Based on data-processing framework Apache Spark, Data Science Experience is designed to speed and simplify the process of embedding data and machine learning into cloud applications. Included in the new offering are tools such as RStudio and Jupyter Notebooks.

Developers can tap Python, R and Scala; they can also view sample notebooks and watch tutorials while they code. Additional tools focus on data preparation and cleaning, visualization, prescriptive analytics, data connections, and scheduling jobs. Users can collaborate with others and share their code.

Data Science Experience is now available on the IBM Cloud Bluemix platform.
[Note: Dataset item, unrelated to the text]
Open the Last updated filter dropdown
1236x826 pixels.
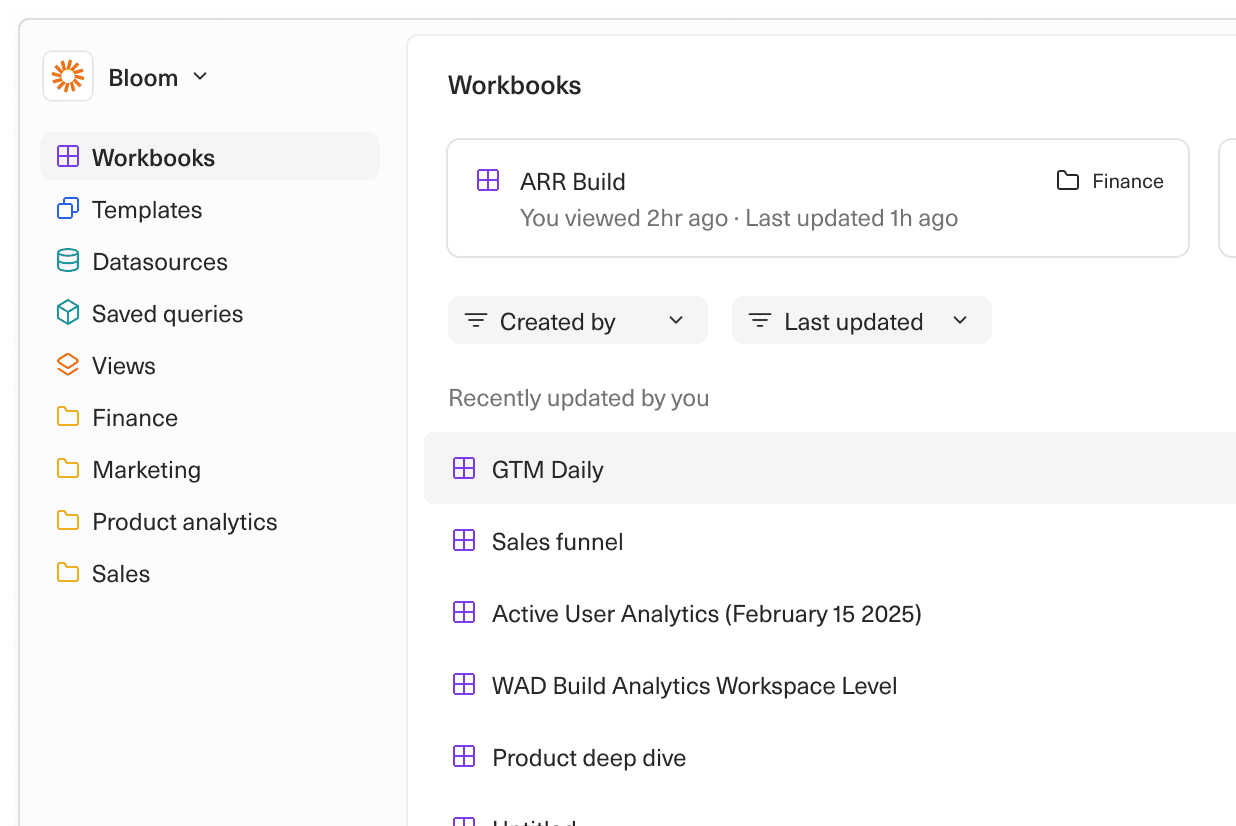[x=861, y=320]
"Computer science went mainstream with the introduction of the PC,” said Bob Picciano, senior vice president of IBM Analytics. “With data science, the major roadblock is having access to large data sets and having the ability to work with so much data.”

IBM has invested US $300 million in Apache Spark, including contributing to SparkR, SparkSQL, and Apache SparkML.
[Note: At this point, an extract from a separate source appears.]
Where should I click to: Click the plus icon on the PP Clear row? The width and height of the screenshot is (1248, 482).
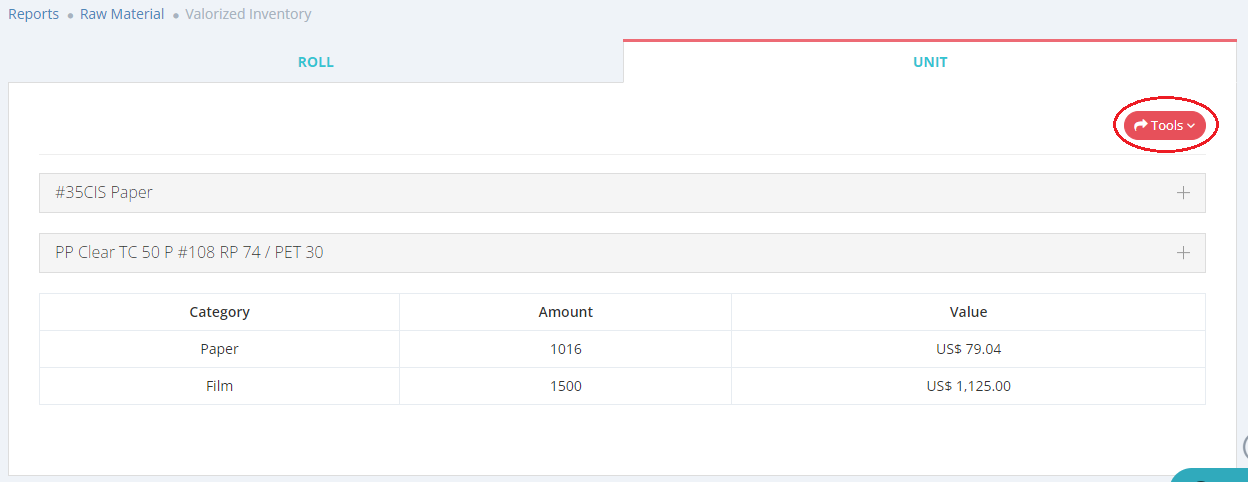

The Data Science Experience combines the best of three worlds, said Mike Gualtieri, a principal analyst with Forrester.

First, "it is cloud-based, so it will be easily accessible to all comers," including seasoned data scientists, citizen data scientists, and application developers, Gualtieri said.

Second, the platform offers multiple open-source tools, including the Jupyter data-science notebook, he added.

Finally, "the power of Apache Spark is behind these tools," Gualtieri said, allowing users to analyze data with machine-learning tools at in-memory speeds in the cloud.

Companies are increasingly recognizing the potential of artificial intelligence in business software.

"Adding intelligence to applications, whether you call it AI, machine learning, or cognitive computing, is now top of mind for enterprises," Gualtieri said.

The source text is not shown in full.